In the last decade, superscalar processors have been widely used in high-performance computing, and have even replaced vector architectures that were popular during the 1980s. The development of the Japanese Earth Simulator and the Cray X1 supercomputer has revived interest in vector architectures, however. In this context, this paper considers the differences in the performance characteristics of superscalar and vector architectures, and addresses the question of how programs tuned for superscalar platforms can be transformed into programs that are efficient for vector architectures. As execution platforms, an IBM Power4 and a Cray X1 are considered.

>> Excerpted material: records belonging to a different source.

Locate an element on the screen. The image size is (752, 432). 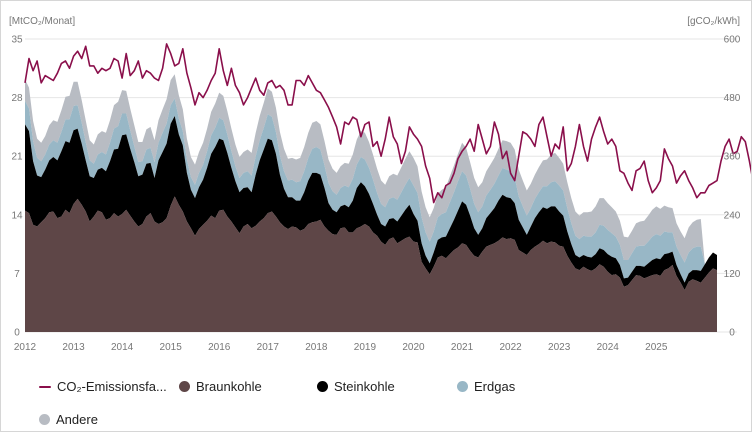
legend-andere-swatch is located at coordinates (44, 420).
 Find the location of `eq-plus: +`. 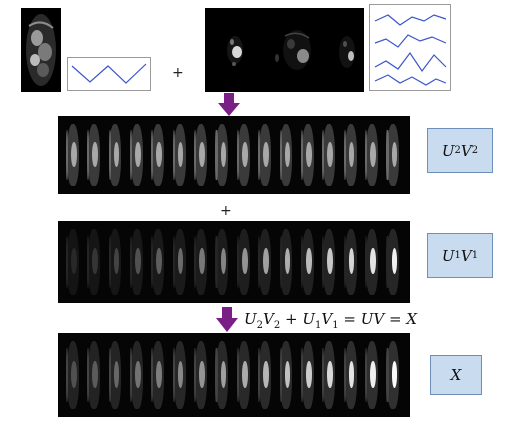

eq-plus: + is located at coordinates (292, 319).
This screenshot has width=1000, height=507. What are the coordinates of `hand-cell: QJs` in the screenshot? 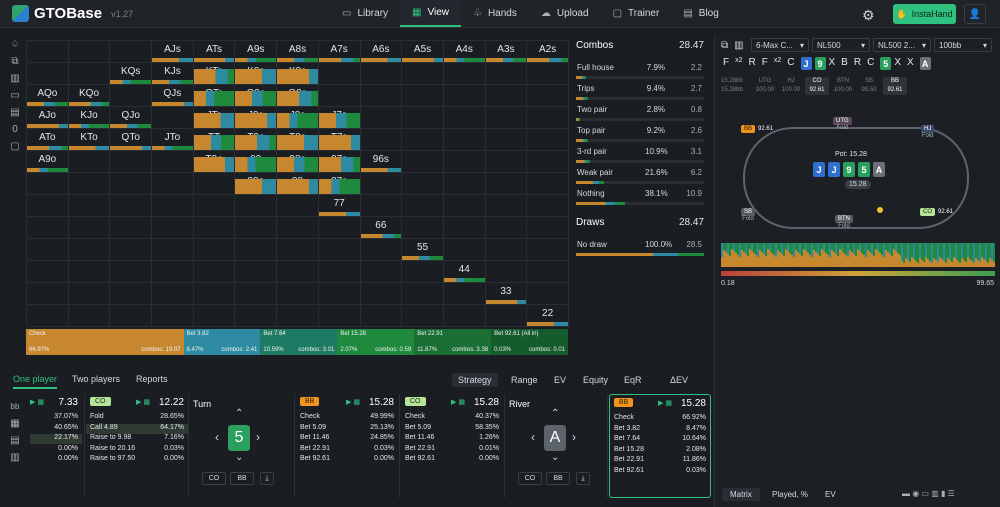 It's located at (173, 96).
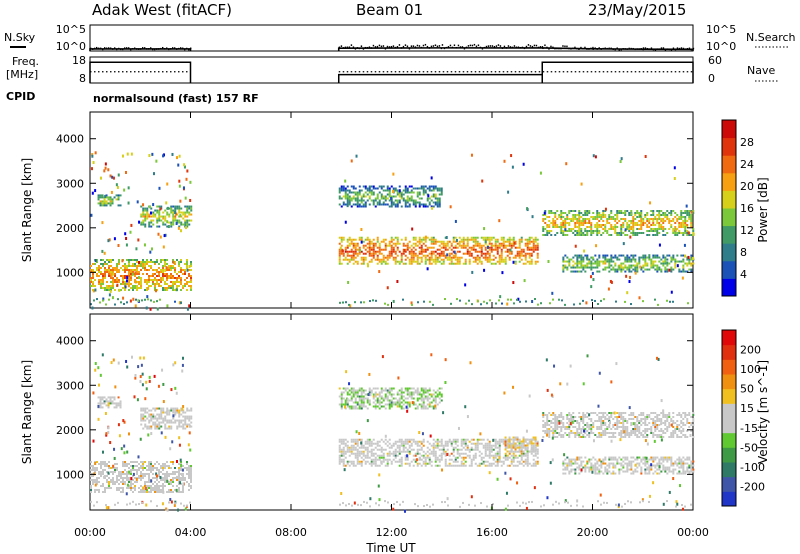 The height and width of the screenshot is (554, 800). What do you see at coordinates (20, 96) in the screenshot?
I see `cpid-label: CPID` at bounding box center [20, 96].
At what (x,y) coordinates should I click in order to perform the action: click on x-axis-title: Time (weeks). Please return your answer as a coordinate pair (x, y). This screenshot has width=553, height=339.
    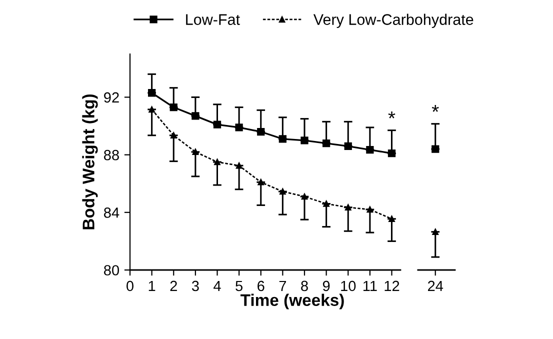
    Looking at the image, I should click on (292, 302).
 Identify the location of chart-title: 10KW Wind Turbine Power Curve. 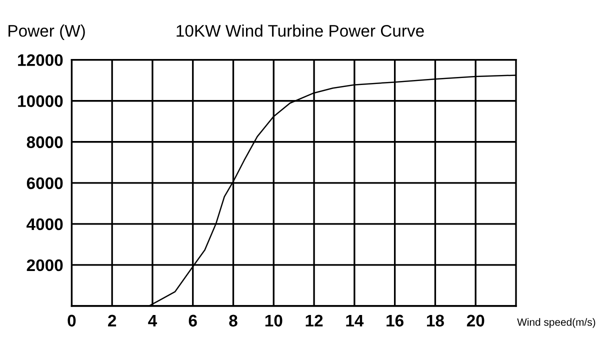
(300, 30).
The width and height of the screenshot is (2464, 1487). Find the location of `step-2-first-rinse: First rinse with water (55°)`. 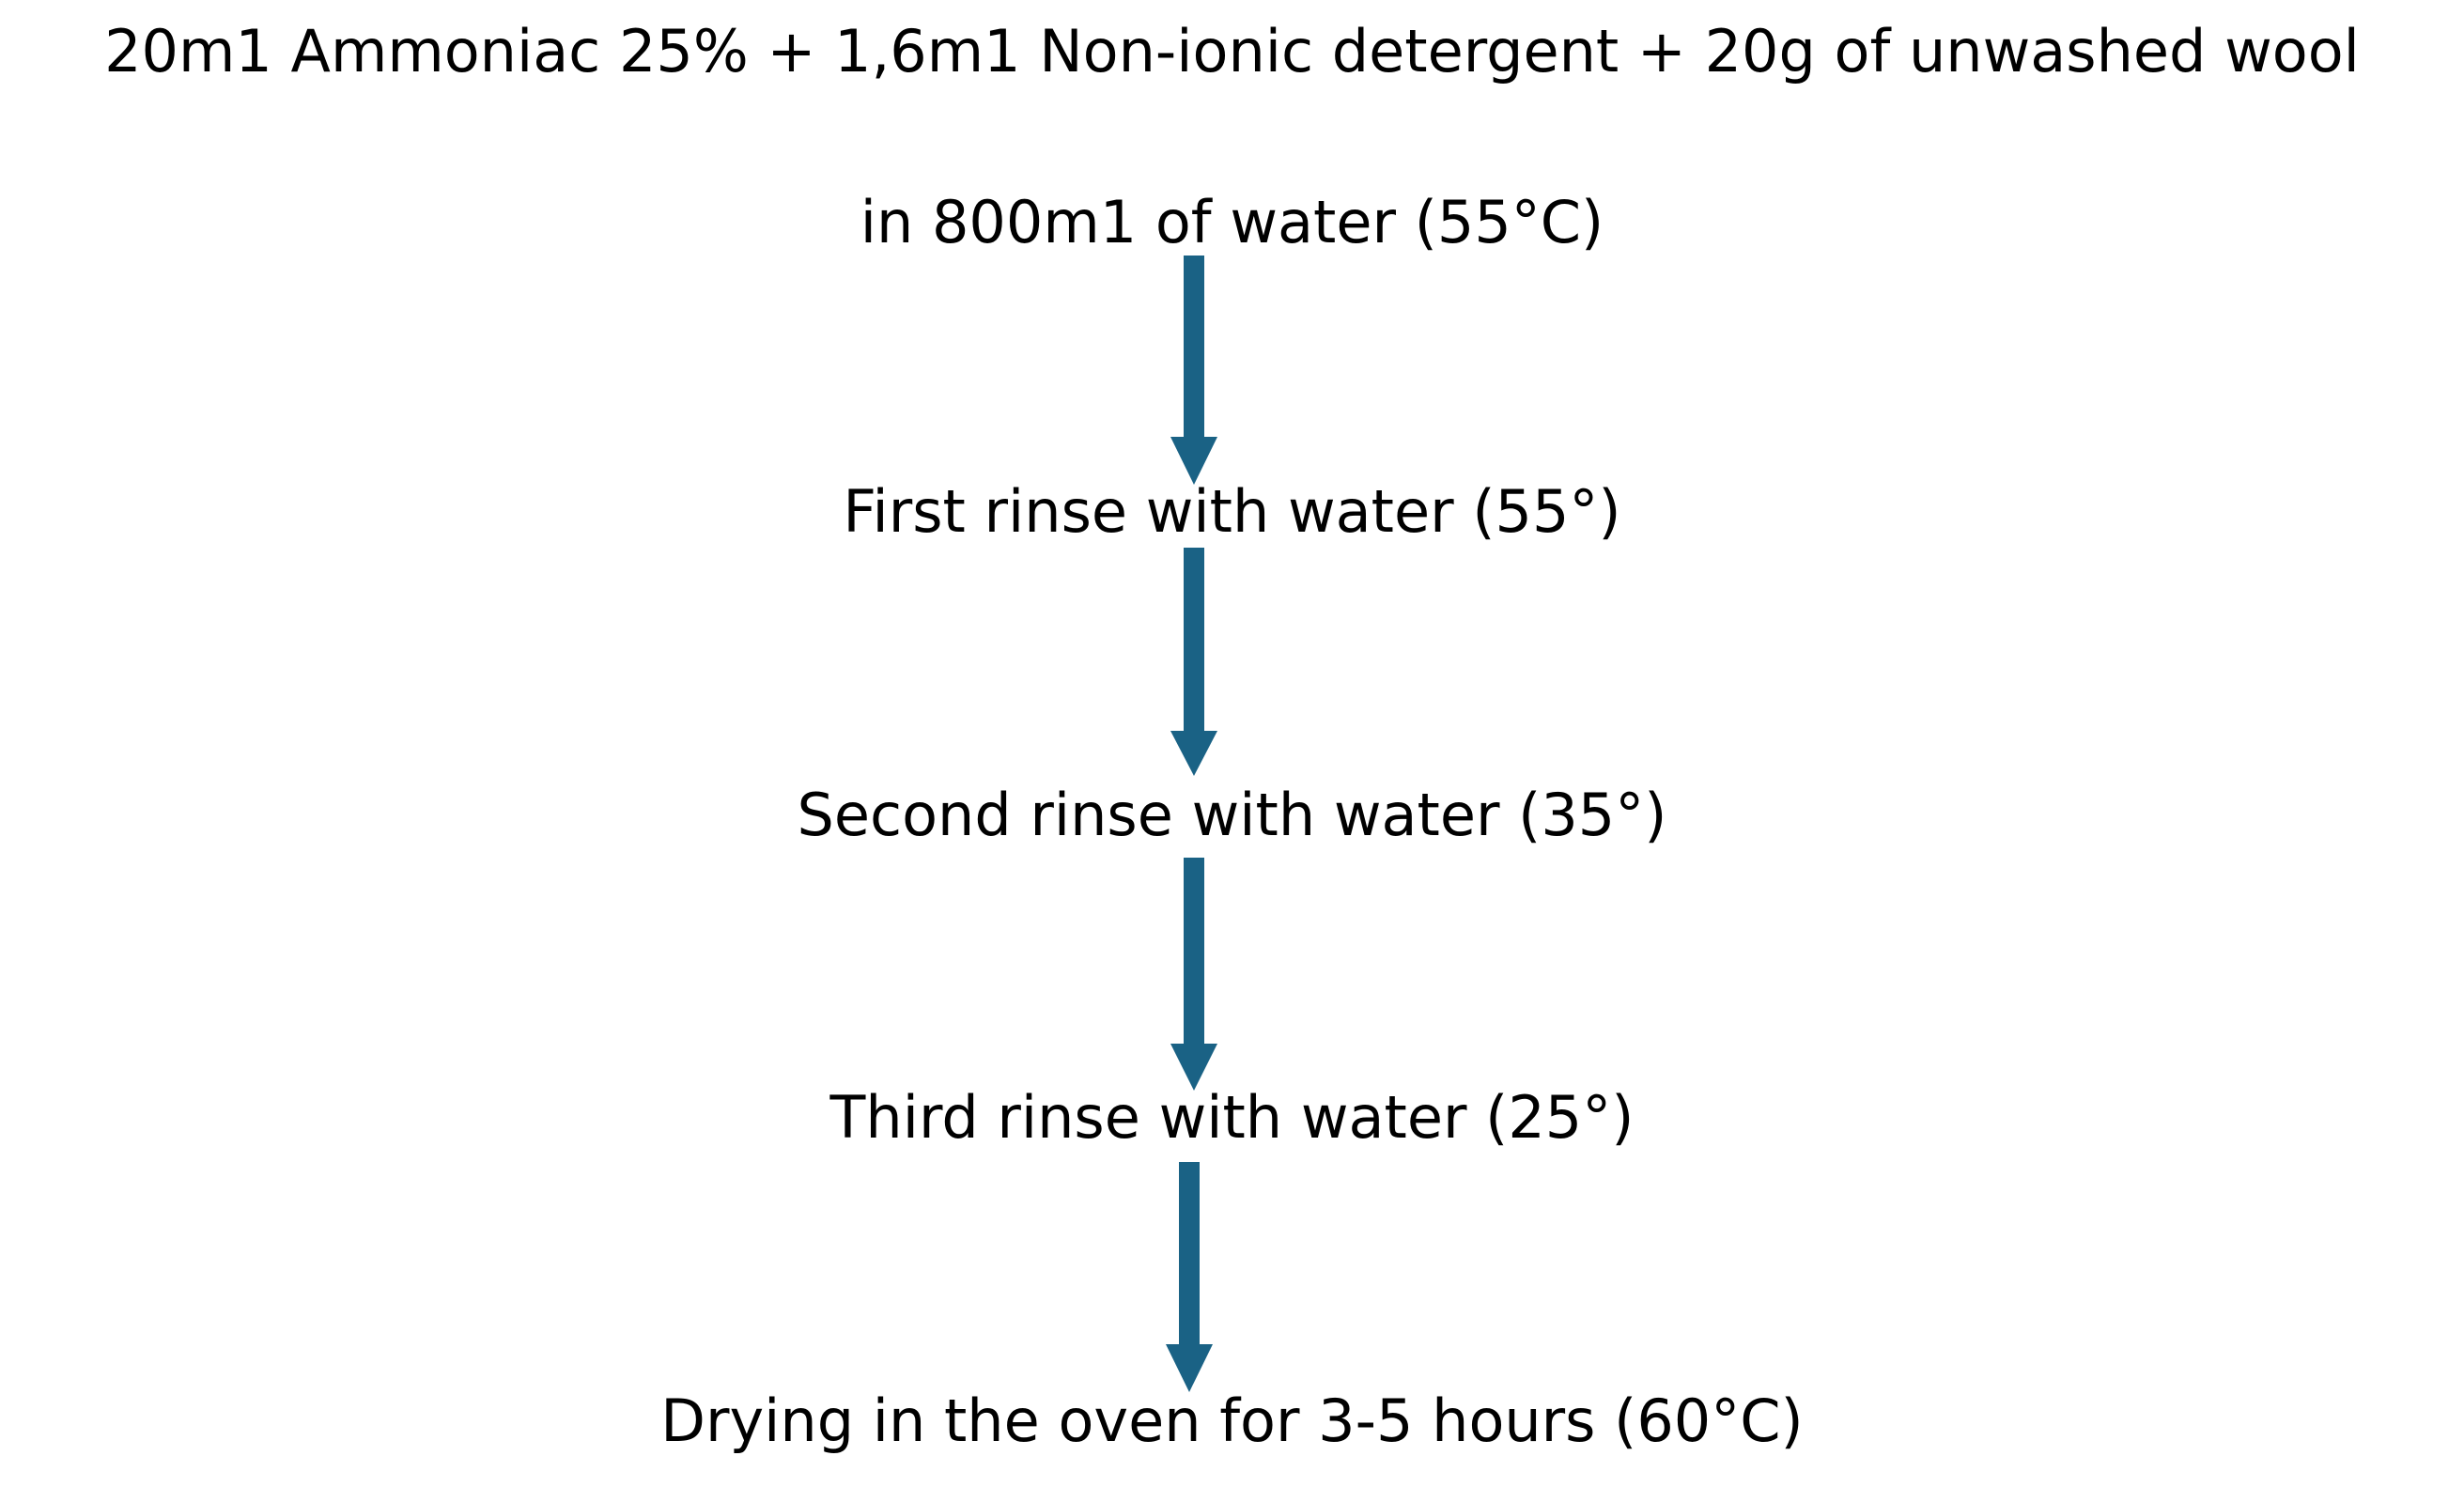

step-2-first-rinse: First rinse with water (55°) is located at coordinates (1232, 512).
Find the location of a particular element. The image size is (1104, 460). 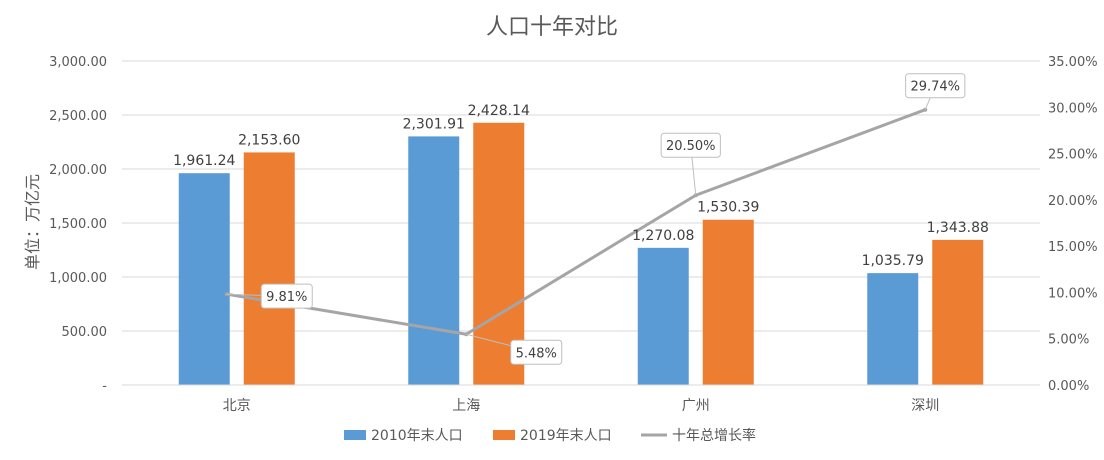

line-value-label: 5.48% is located at coordinates (536, 354).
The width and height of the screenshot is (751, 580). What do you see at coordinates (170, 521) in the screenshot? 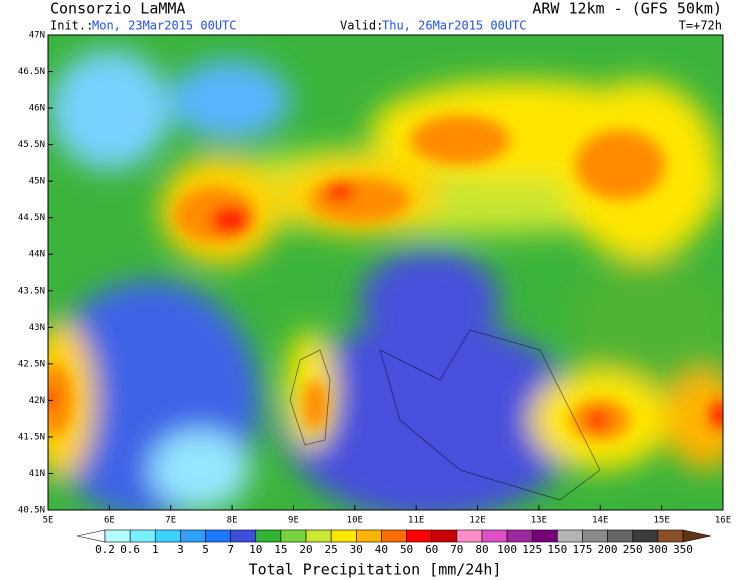
I see `lon-label: 7E` at bounding box center [170, 521].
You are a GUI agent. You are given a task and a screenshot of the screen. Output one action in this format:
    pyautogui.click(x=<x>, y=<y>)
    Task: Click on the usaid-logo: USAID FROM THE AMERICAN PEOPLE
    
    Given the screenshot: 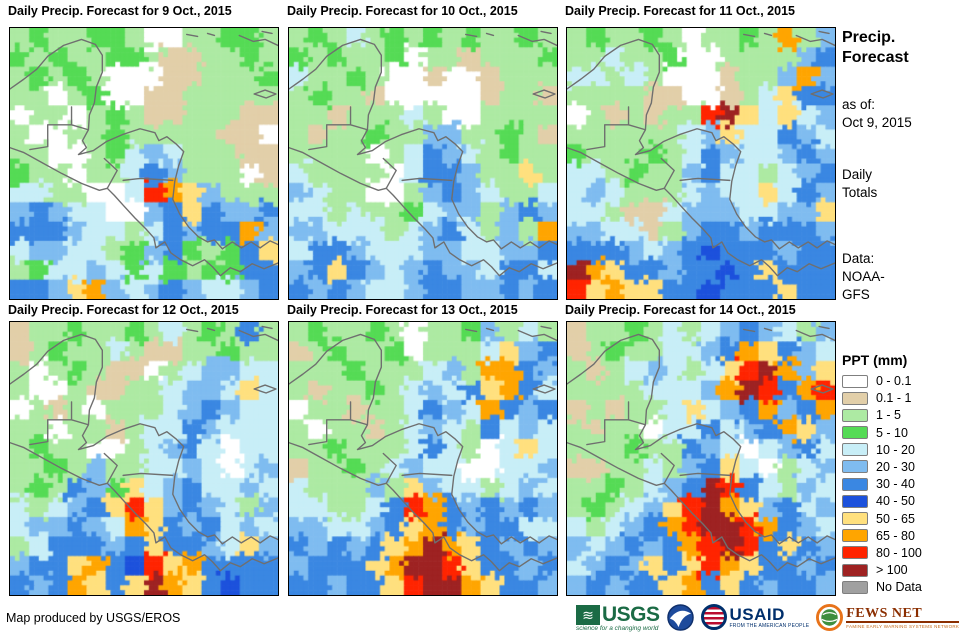 What is the action you would take?
    pyautogui.click(x=755, y=617)
    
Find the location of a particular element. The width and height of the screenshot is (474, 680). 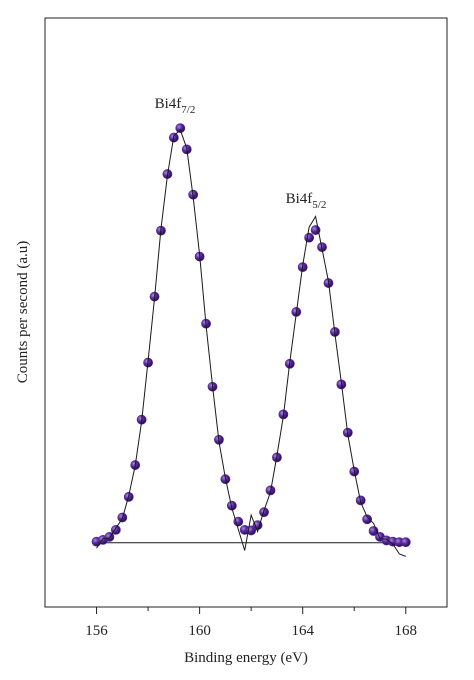

x-tick-label: 168 is located at coordinates (406, 631).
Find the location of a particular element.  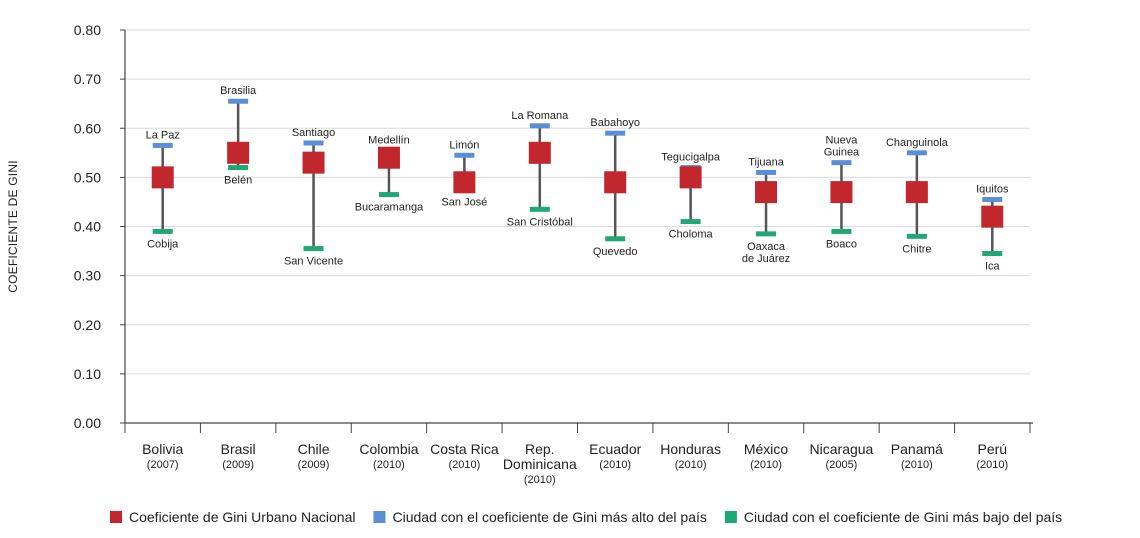

category-label: Chile is located at coordinates (314, 449).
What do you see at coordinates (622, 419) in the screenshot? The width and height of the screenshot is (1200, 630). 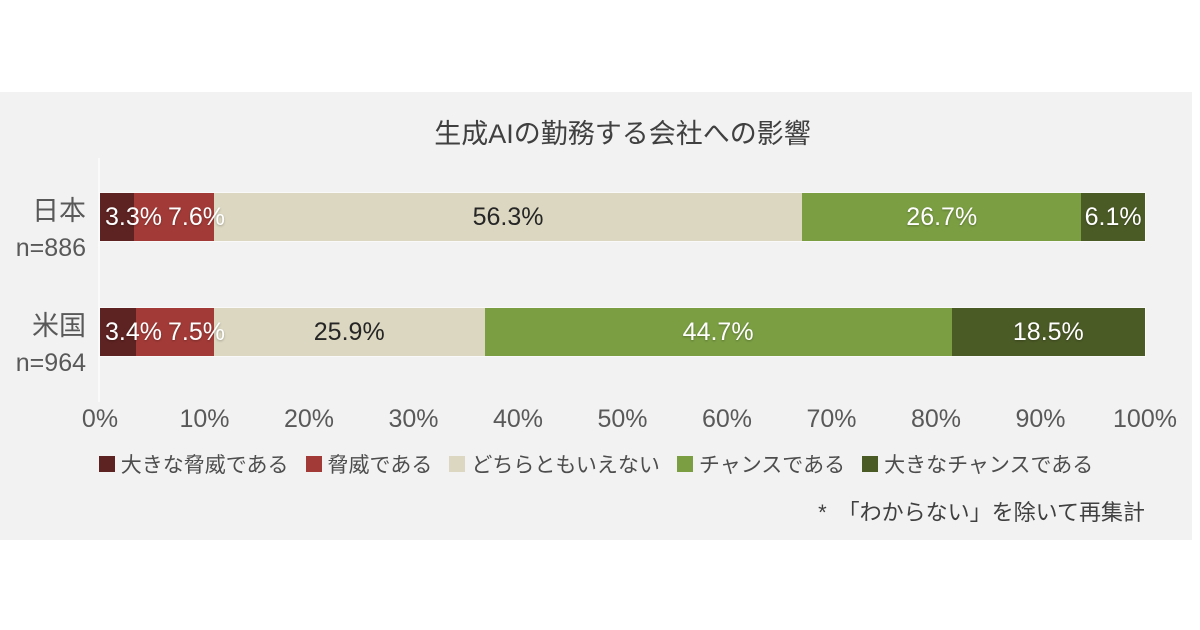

The performance evaluation is based on a synthetic access probe program (Apex-Map) and several application programs (one-dimensional fast Fourier transform (1D-FFT), radix sort, Nbody simulation, and matrix multiplication).
Based on a detailed evaluation of the performance characteristics of the applications, the paper shows that the average vector length used and memory bank conflicts have the largest impact on the performance of the Cray X1. The memory size accessed and data reuse have a much smaller effect.
Using these guidelines for performance tuning, the authors were able to increase the performance of 1D-FFT and radix sort significantly. For the Nbody simulation, a performance gain of only 20 percent was obtained, mainly because of the irregular memory accesses that limit the potential for vectorization.
The paper is written for expert readers who are interested in the characteristics of modern vector architectures and their impact on program performance, as well as in the tuning of programs for vector architectures.